Vater der Weltzeituhr ausgezeichnet
Der Designer Erich John hat das Bundesverdienstkreuz für Berlins berühmtesten Treffpunkt erhalten
Die Weltzeituhr auf dem Alex ist seit 52 Jahren Design-Ikone und vom ersten Tag an beliebter Treffpunkt für Menschen aus aller Welt. Jetzt wurde ihr Gestalter Erich John (89) für sein Meisterwerk mit dem Bundesverdienstkreuz geehrt.
Sie ist Berlins berühmteste Zeitmaschine und steht seit 2015 unter Denkmalschutz. Ausgedacht und entworfen hat diese komplexe Anlage der Industrie-Formgestalter Erich John. Er gilt als einer der bedeutendsten Designer der DDR und ist sozusagen der Luigi Colani des Ostens. John hat viele Konsum- und Industriegüter gestaltet. Dazu gehören zum Beispiel auch die Schreibmaschine „Erika“ und der Elektrorasierer „Bebo Sher“.

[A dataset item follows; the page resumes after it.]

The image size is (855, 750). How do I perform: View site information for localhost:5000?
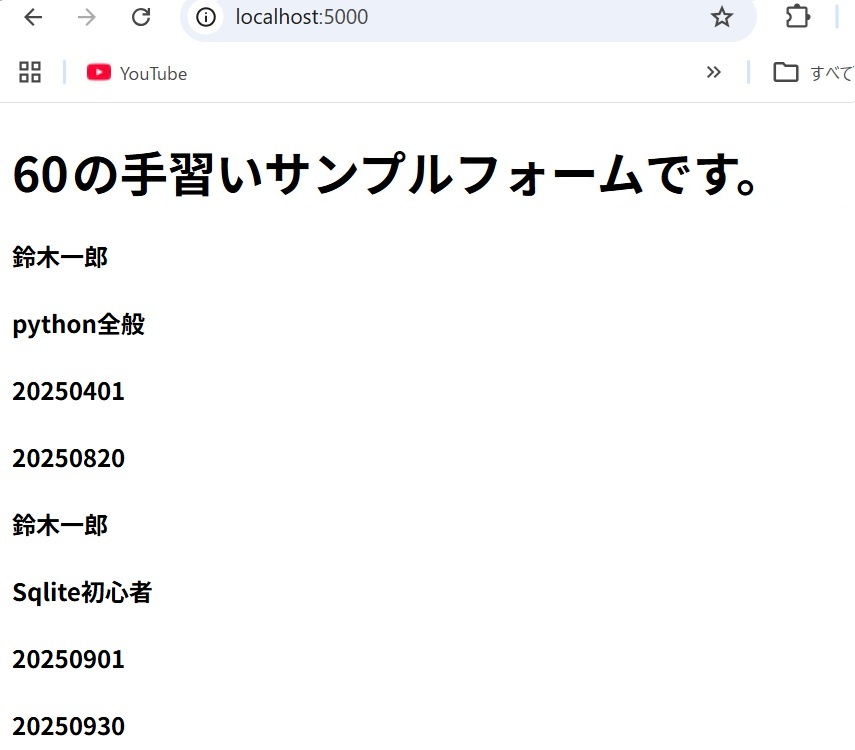[207, 17]
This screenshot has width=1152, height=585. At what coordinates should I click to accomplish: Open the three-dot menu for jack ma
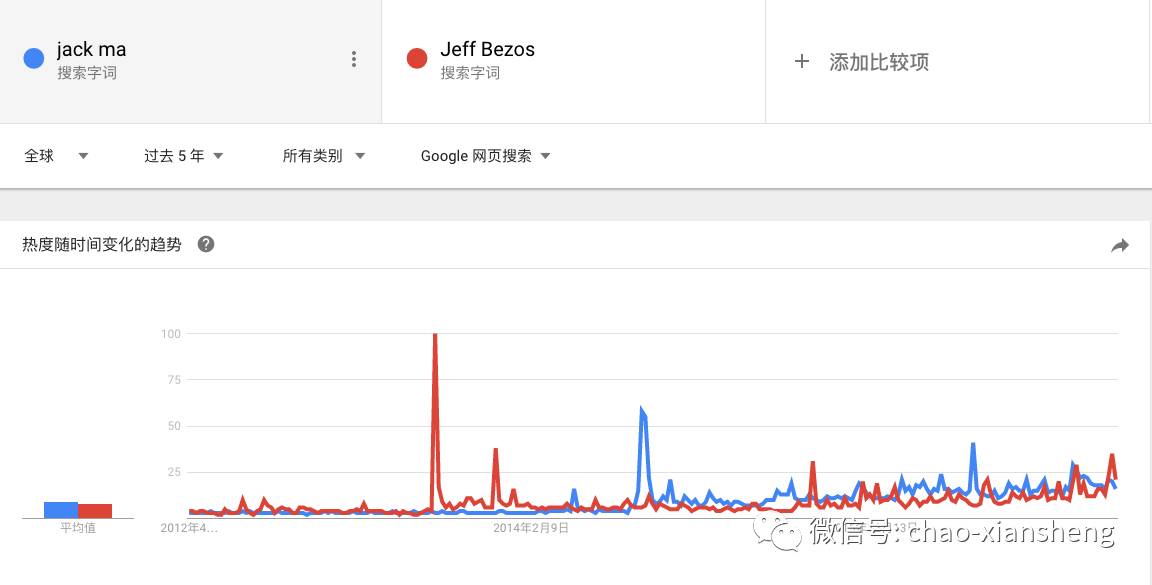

Für Bausenator Sebastian Scheel (Die Linke) ist das Bundesverdienstkreuz für Erich John „auch eine Anerkennung ostdeutscher Lebensleistungen, die ihren Platz im wiedervereinigten Deutschland haben müssen“, wie er bei der Verleihung sagte. Erich John habe „mit seinen besonderen Leistungen auf dem Gebiet des industriellen Designs und der Formgebung der Weltzeituhr als für den Alexanderplatz prägnantes Symbol ein weithin bekanntes gestalterisches Erbe erschaffen“.
Zeit schert sich nicht um Grenzen
Johns Familie musste nach dem Zweiten Weltkrieg ihre böhmische Heimat verlassen. Der 89-Jährige hat es vom Hilfsarbeiter zum Industriedesigner gebracht. Seit 1965 lehrte Erich John Kunststudenten an der Kunsthochschule Weißensee das Designhandwerk. Bis 1992 war er dort Dozent. Als die DDR-Oberen zum 20. Republikgeburtstag mit einem hochmodernen sozialistischen Platz protzen wollte, wurden auch die Formgestalter 1968 um Ideen gebeten. Johns Konzept griff die alte Urania-Säule auf, die früher auf dem Alex stand und 1966 dort ausgebuddelt wurde. Wie er sagt, sollte seine Säule ein Treffpunkt werden wie die Linde in seinem nordböhmischen Heimatdorf, wo er sich als Kind mit seinen Freunden versteckte. Die Botschaft einer Weltzeituhr, die die Zeit in allen Weltregionen anzeigt, haben die Auftraggeber wohl zum Glück nicht verstanden. „Ich wollte die Entstehung der Zeit darstellen und nachweisen, dass die Zeit sich nicht um Grenzen schert. Die Mauer ist nur ein Staubkorn in der Geschichte", sagte Erich John zum 50. Geburtstag der berühmten Weltzeituhr 2019 in einem Spiegel-Interview. Die zehn Meter hohe Weltzeituhr wurde am 30. September 1969 anlässlich des 20. Geburtstages der DDR auf dem Alexanderplatz eingeweiht.
Auf einer Säule dreht sich ein mit geätzten Aluminiumplatten verkleideter, farbig emaillierter Zylinder, der in 24 Segmenten Länder der Erde schematisch geografisch darstellt und die Uhrzeiten wichtiger Städte anzeigt. In der Rotunde sind die Namen von 146 Städten eingefräst. Die über dem Zylinder auf rotierenden Metallkreisen angebrachten Kugeln symbolisieren die Planeten auf ihren Bahnen. Damit wollte John darstellen, dass die Weltzeit aus dem Weltall kommt. An der Säule hängen auch vier runde Uhren. Der Boden unterhalb der Stahlkonstruktion wurde mit einem Mosaik in Form einer Windrose gestaltet. Der Bau der berühmten Uhr dauerte damals neun Monate. An dem Projekt waren insgesamt 120 Fachleute beteiligt. Noch heute treibt ein umgebautes Trabant-Getriebe den Stundenring an. 1997 wurde die Weltzeituhr für rund 230.000 Euro unter der Verantwortung von Hans-Joachim Kunsch saniert.